**Uit te voeren taken**
#1 Naar welk gasproductieplatform gaan de baggerwerkzaamheden volgens de tekst over de baggerwerkzaamheden?
#2 Neem uit de tekst over de baggerwerkzaamheden letterlijk het stuk over tussen "Op basis van" en "onder 'wet- en regelgeving'.", beide inbegrepen.
----- Te lezen tekst
De werkzaamheden worden uitgevoerd gedurende twee weken in de periode 1 augustus 2025 tot en met 31 juli 2026.

 

1.2. Bevoegdheid

De aangevraagde activiteiten vinden plaats op het grondgebied van de provincie Fryslân. De aangevraagde activiteiten vallen gedeeltelijk onder de uitzonderingen van de bevoegdheid, zoals weergegeven in het Omgevingsbesluit. Het betreft één activiteit, waarvoor één besluit op grond van de Omgevingswet wordt verleend.

Op basis van art. 5.10, lid 1 sub e OW zijn de Gedeputeerde Staten van de provincie Fryslân bevoegd om te beslissen op uw vergunningaanvraag, voor zover het betreft: baggerwerkzaamheden vanaf een hoofdvaarweg naar het gasproductieplatform Zuidwal in de Waddenzee. Daarom stem ik mijn besluit af met de Gedeputeerde Staten van de provincie Fryslân middels een instemmingbesluit (bijlage 3).

De exacte wetsteksten zijn te raadplegen op www.overheid.nl onder 'wet- en regelgeving'.
----------
----- De gegevens
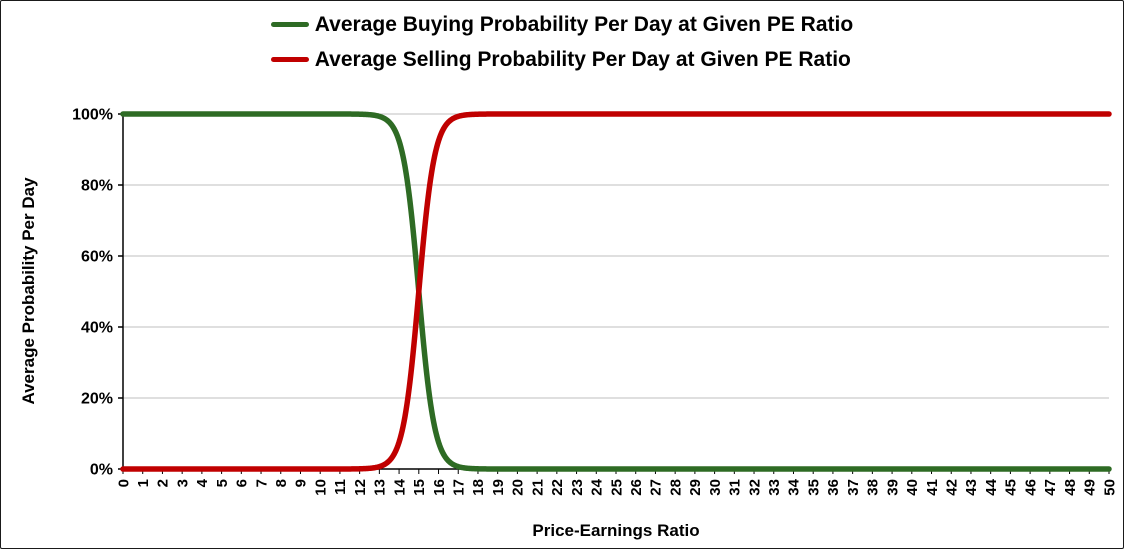 This screenshot has width=1124, height=549. I want to click on svg-text: 31, so click(736, 488).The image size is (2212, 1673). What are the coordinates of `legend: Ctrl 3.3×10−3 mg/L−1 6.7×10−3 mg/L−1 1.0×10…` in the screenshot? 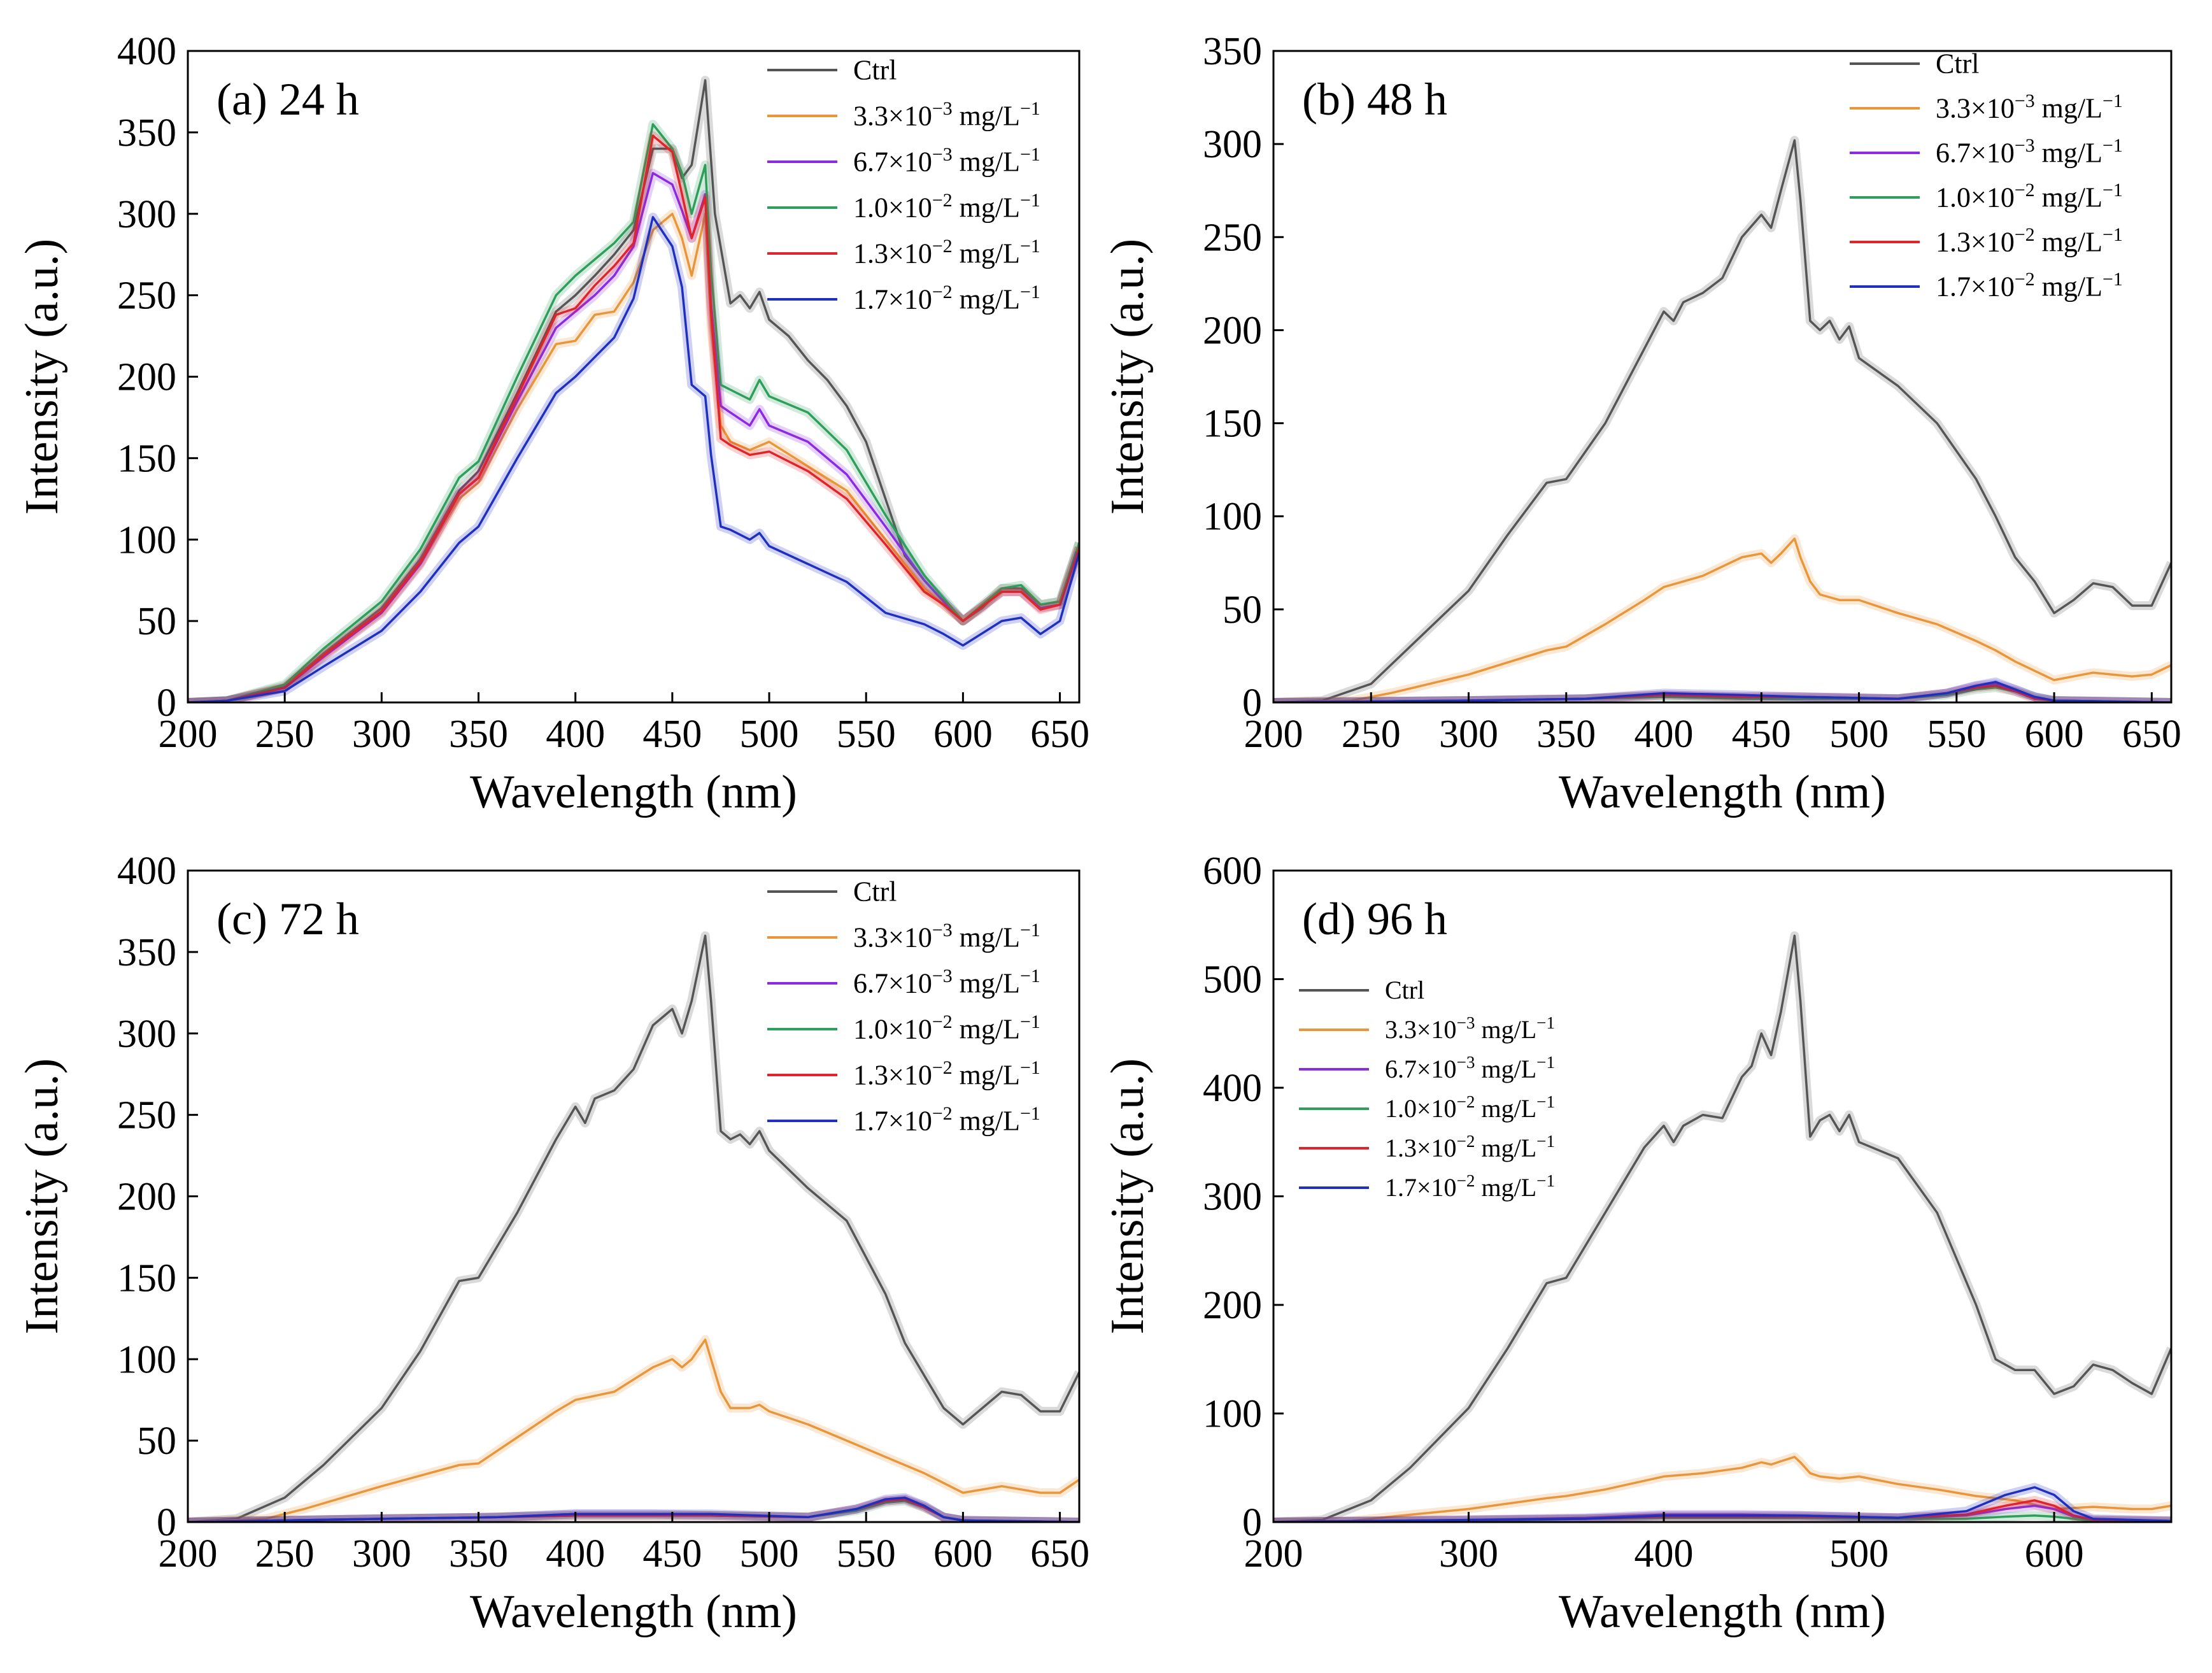 It's located at (1427, 1089).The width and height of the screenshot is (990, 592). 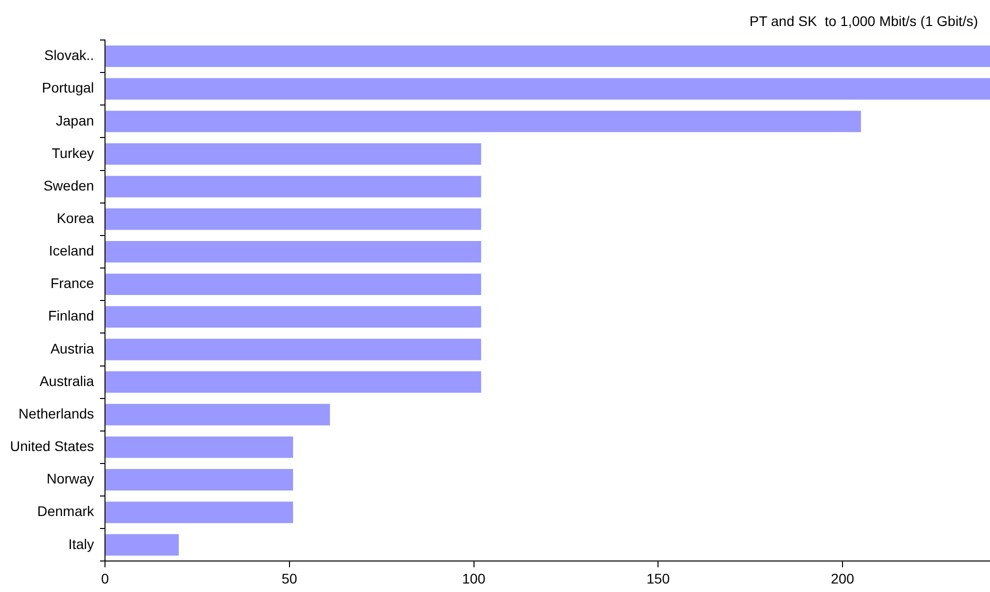 What do you see at coordinates (68, 88) in the screenshot?
I see `y-tick-label: Portugal` at bounding box center [68, 88].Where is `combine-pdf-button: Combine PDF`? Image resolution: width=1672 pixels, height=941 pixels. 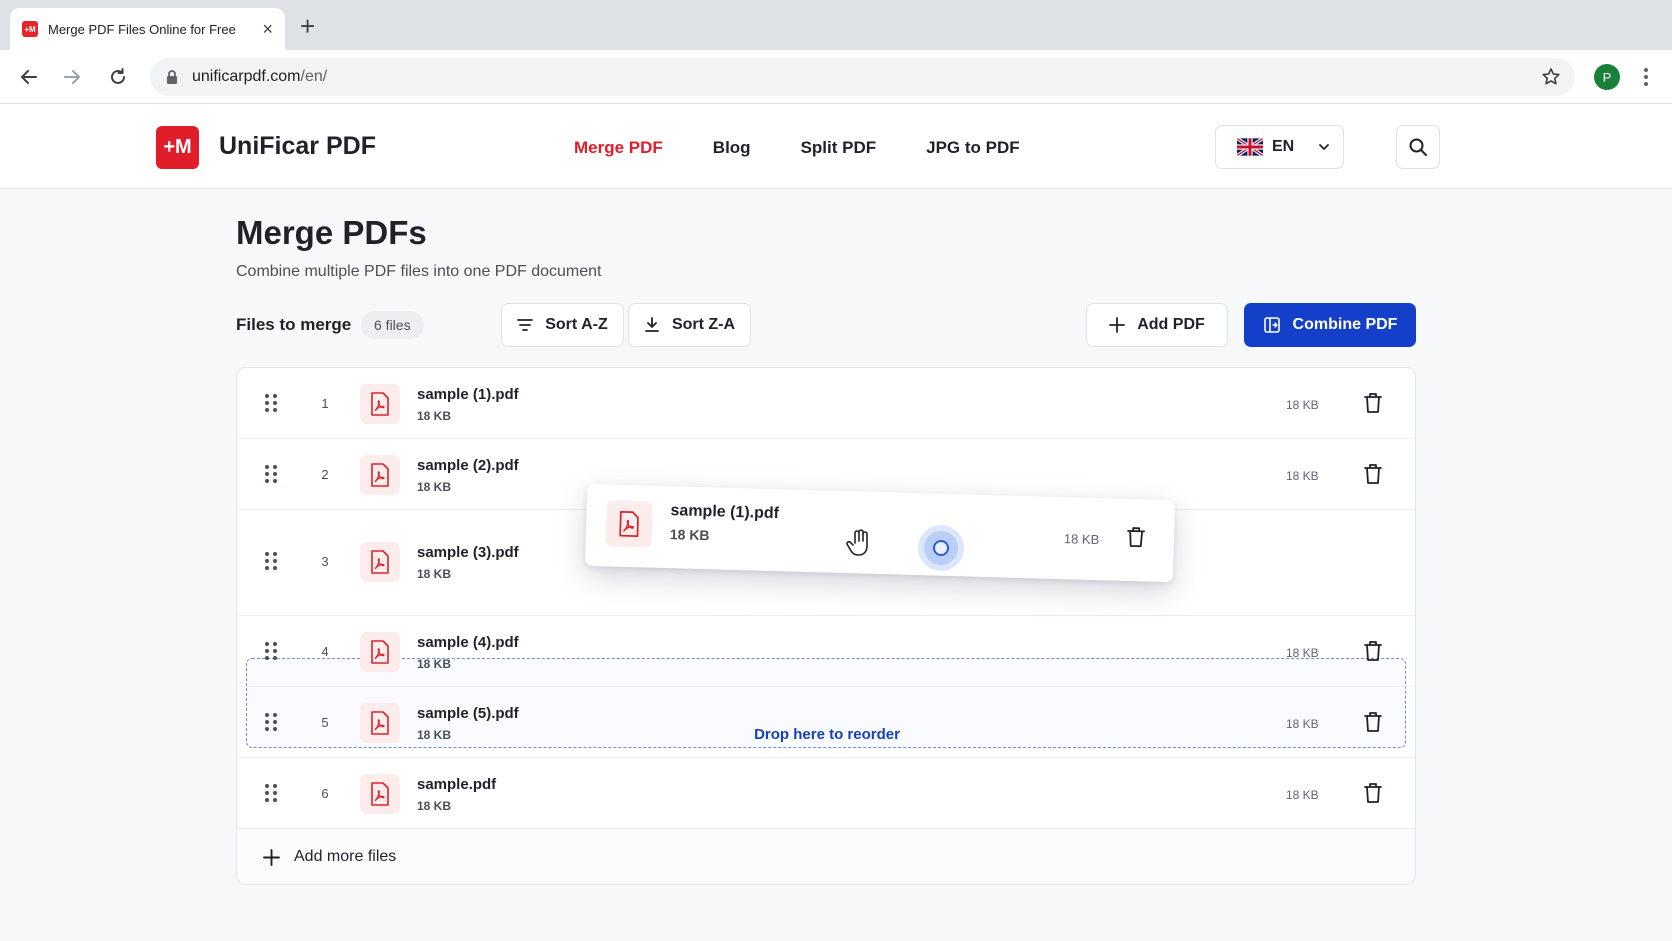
----------
**Oplossingen per taak**
#1 Naar het gasproductieplatform Zuidwal in de Waddenzee.

#2
Op basis van art. 5.10, lid 1 sub e OW zijn de Gedeputeerde Staten van de provincie Fryslân bevoegd om te beslissen op uw vergunningaanvraag, voor zover het betreft: baggerwerkzaamheden vanaf een hoofdvaarweg naar het gasproductieplatform Zuidwal in de Waddenzee. Daarom stem ik mijn besluit af met de Gedeputeerde Staten van de provincie Fryslân middels een instemmingbesluit (bijlage 3).

De exacte wetsteksten zijn te raadplegen op www.overheid.nl onder 'wet- en regelgeving'.